A 15-year-old has been released on bail today in connection with one of the UK’s most damaging hacking incidents. Yet, while many rush to criticise TalkTalk for its security measures (and with good reason), the incident also highlights the genius of youth.
The hackers outwitted a multi-national and plunged the UK media into overload. Should they be punished for their actions? Probably. They have broken the law and may have jeopardised the details of thousands of people.
But investigation and prosecution by the police is not where this should end – businesses needs to seriously consider how and why they waste this kind of phenomenal talent.

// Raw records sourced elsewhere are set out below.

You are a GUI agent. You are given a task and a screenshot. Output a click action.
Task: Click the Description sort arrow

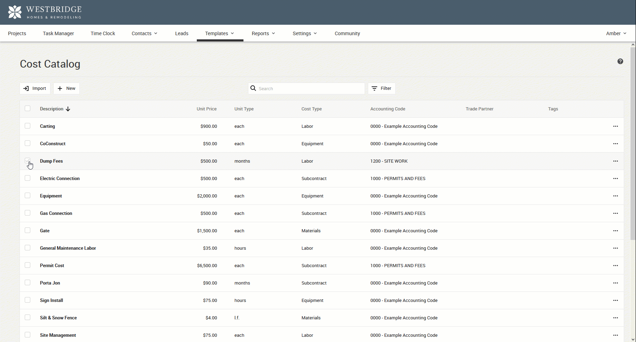68,109
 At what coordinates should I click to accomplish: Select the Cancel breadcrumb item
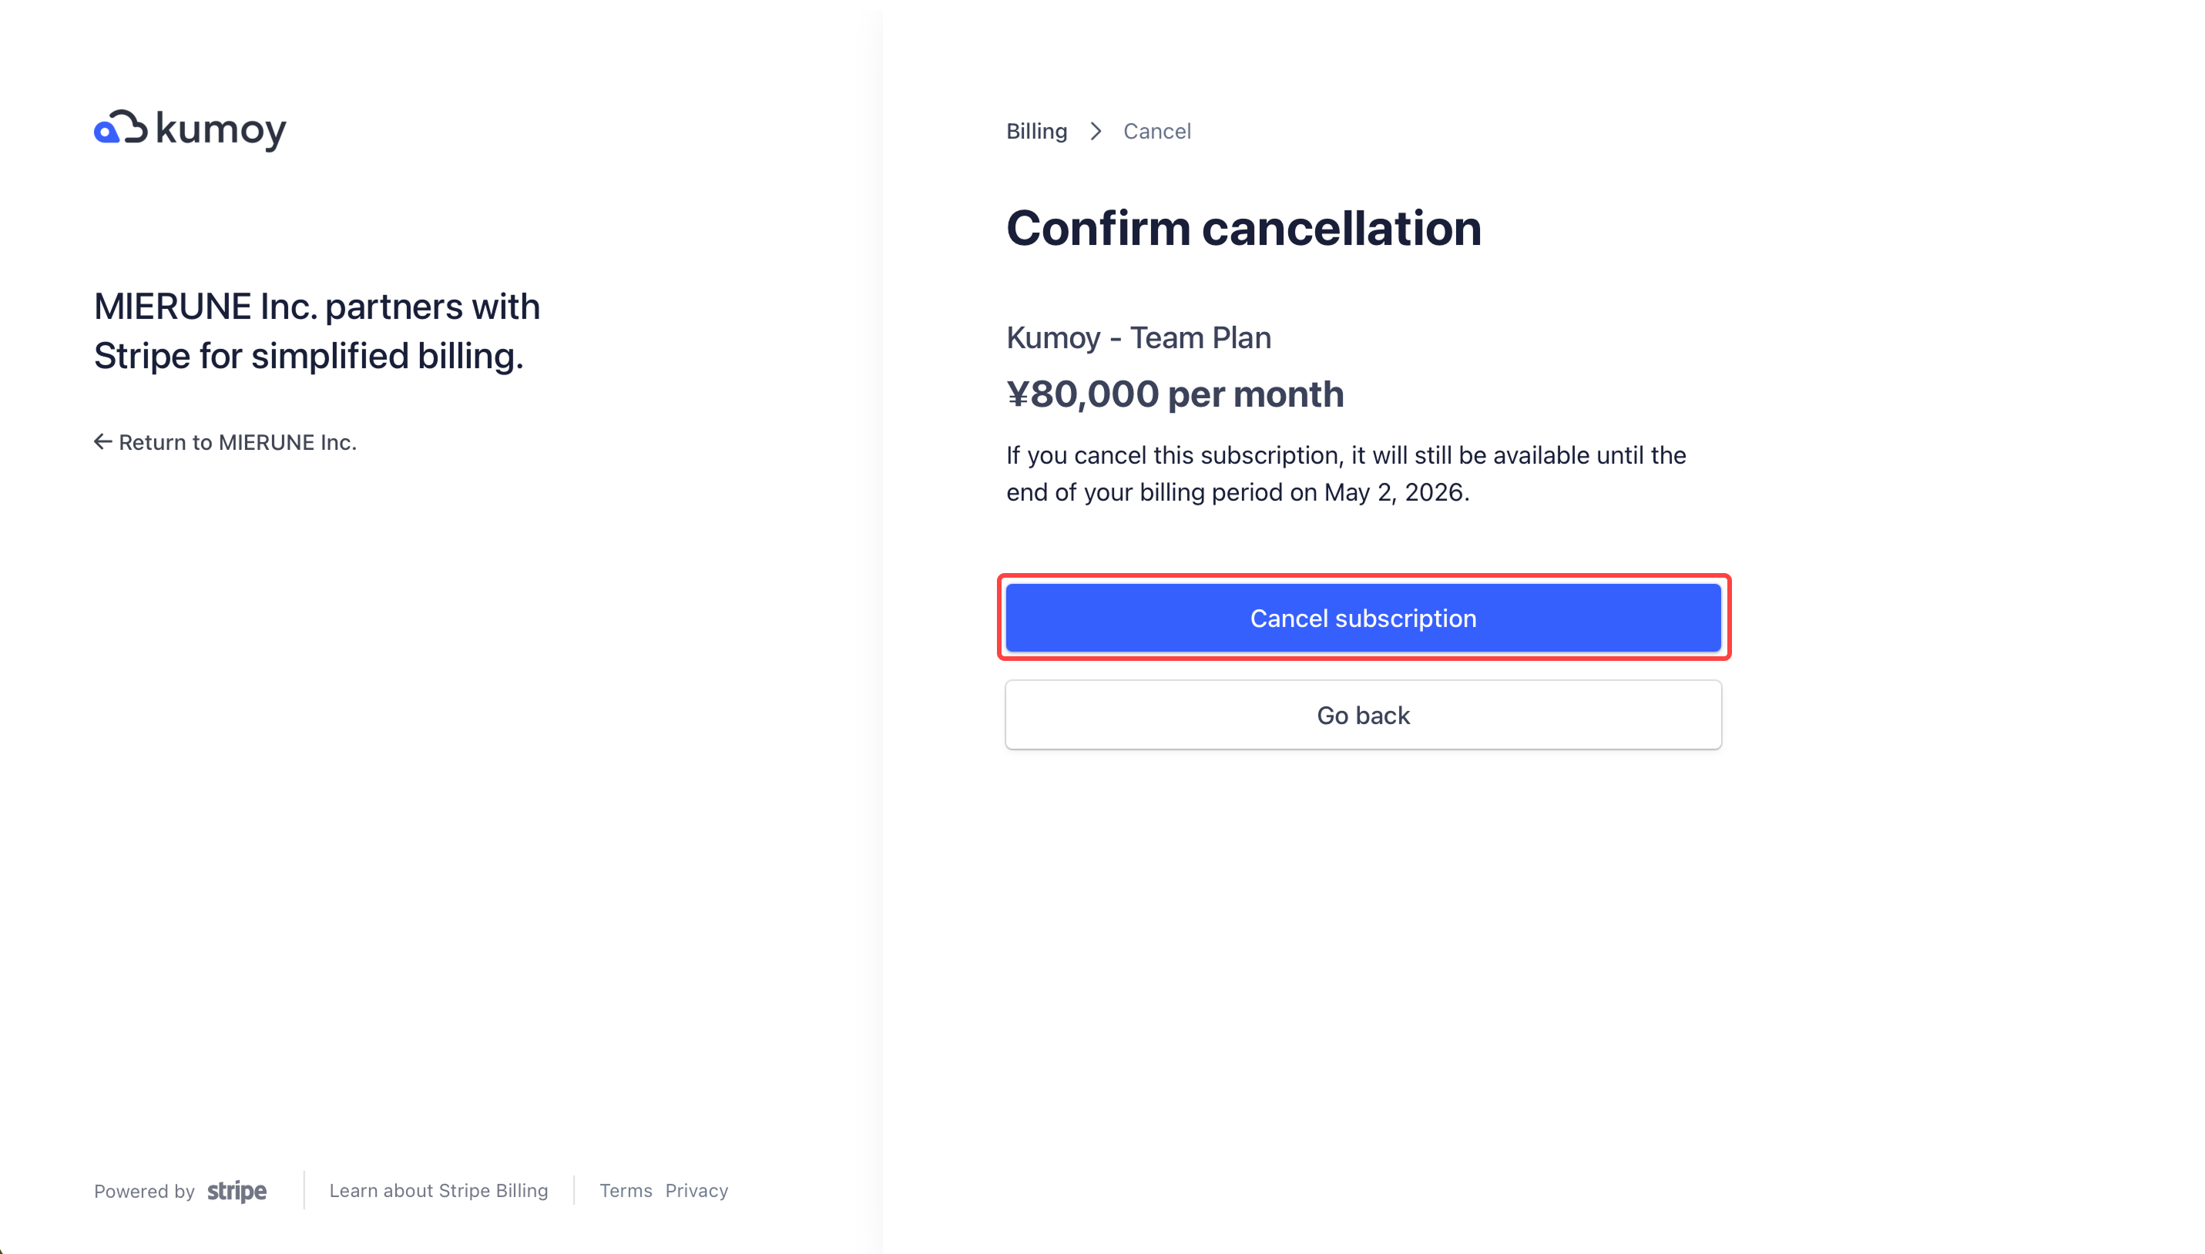click(1157, 131)
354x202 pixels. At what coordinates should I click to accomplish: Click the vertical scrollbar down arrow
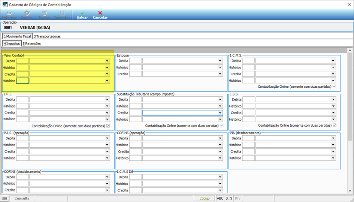click(x=350, y=191)
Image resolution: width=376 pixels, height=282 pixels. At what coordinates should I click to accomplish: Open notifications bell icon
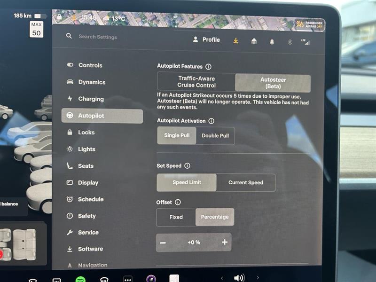coord(271,42)
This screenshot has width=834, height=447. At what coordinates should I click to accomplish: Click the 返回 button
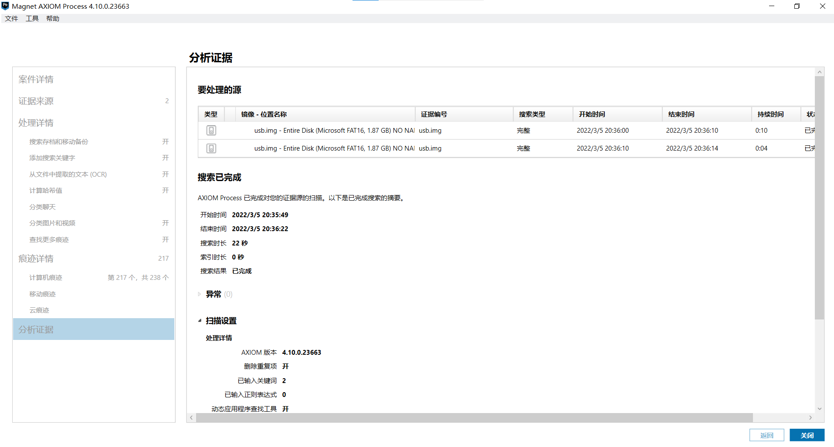pyautogui.click(x=766, y=435)
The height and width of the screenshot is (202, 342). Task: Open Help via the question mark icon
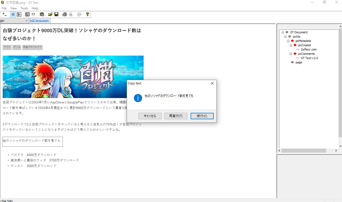(x=87, y=14)
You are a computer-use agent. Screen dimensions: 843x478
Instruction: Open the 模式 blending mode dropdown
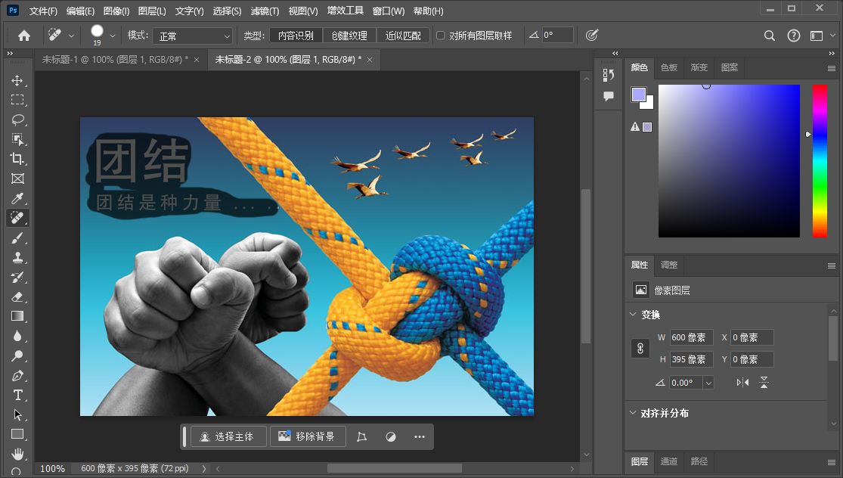point(194,36)
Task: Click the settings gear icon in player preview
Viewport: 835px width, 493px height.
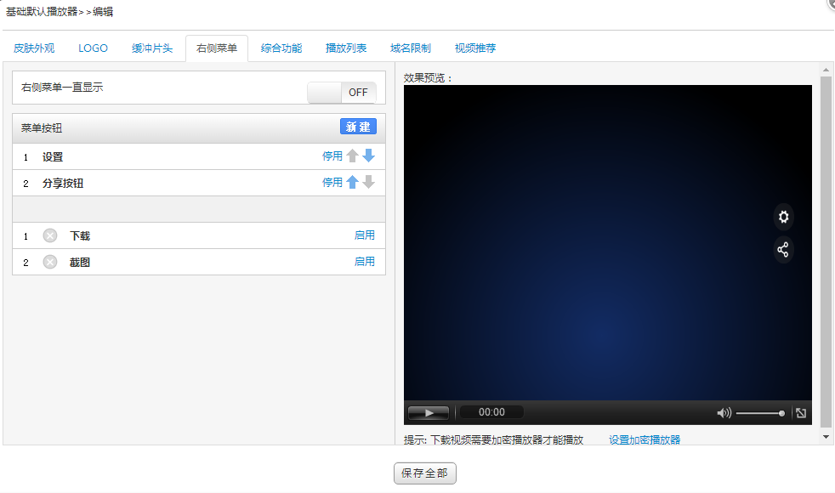Action: pyautogui.click(x=783, y=217)
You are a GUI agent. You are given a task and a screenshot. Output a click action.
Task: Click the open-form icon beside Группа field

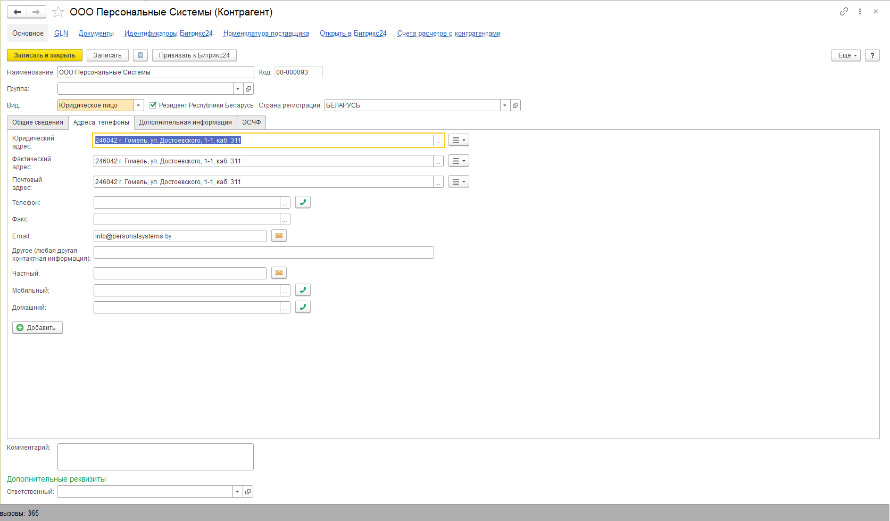[x=248, y=89]
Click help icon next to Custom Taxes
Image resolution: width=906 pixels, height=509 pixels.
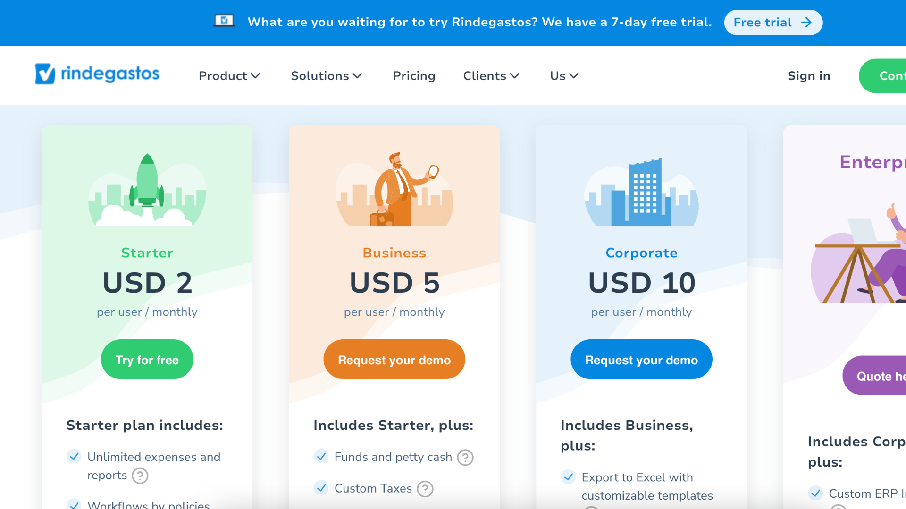click(x=425, y=489)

>See also: Unencrypted data of 4 million TalkTalk customers left exposed in 'significant and sustained' attack
The press is no stranger to stories on cyber security breaches – the last few months have seen high-profile crises like the leaking of Sony’s films and correspondence and the Ashley Madison scandal.
Although people may have laughed about exposed cheaters and snickered at the email quips between directors and actors, the reality is that digital security is increasingly fragile.
Young people are capable of breaking down security walls, but they are also capable of making them stronger. The proverbial bike thief employed by the police to help identify top spots for bike theft has become the young digital pro who can spot the cracks in a firewall.
If the UK, as a nation, was engaging talent and harnessing it for positive use, young people like those alleged to be the hackers could have taught the heads of TalkTalk how to sharpen their security policies. They could have been invited by Downing Street to test security systems.
The wealth of digital talent that exists in today’s society could be being sought out and snapped up by the business world. They could strengthen the UK’s industry and credentials, rather than humiliating its businesses.
Both the education system and enterprise must recognise this and wake up to a changing world where digital knowledge far outstrips what is being taught in schools, and far surpasses institutional safeguards.
The UK needs to invest more in young people and technology across all fields if it is to harness these skills for its continued success as an entrepreneurial nation, rather than face international embarrassment at its digital insecurity.
The future is digital. As technology nudges time forward, the business world must look increasingly to invest in those that will carry this future onwards: young people.
Those born before the mid-1980s may have got up to speed with technology like PCs, tablets and smartphones, but the youth of today have grown up with this technology around them. It’s as natural to them as bicycles and the television, and they understand and can develop, manipulate and outwit it with far greater ease. Young people are not ahead of the trends; they are the trends.
Most importantly, this digital revolution, with technology’s seemingly endless change and acceleration at an exponential pace, can make something that is learned today obsolete by tomorrow.
>See also: UK unveils world’s first virtual skyscraper to help solve the cyber security skills gap
As such, a system with bias towards those that can recall and regurgitate abstract knowledge, both in education and corporate recruitment, fails the majority and at the same time fails industry.
The UK’s system is unsuccessful in finding and unlocking talent from the young hackers of today, in the same way that it is unsuccessful in unlocking talent from minority groups and from women.
Unless the flow and judgement of what constitutes talent is fixed, this will continue to happen. Tech excellence and intelligence surpass social lines and can exist everywhere – if we fail to seek them, we fail our society and weaken our enterprise.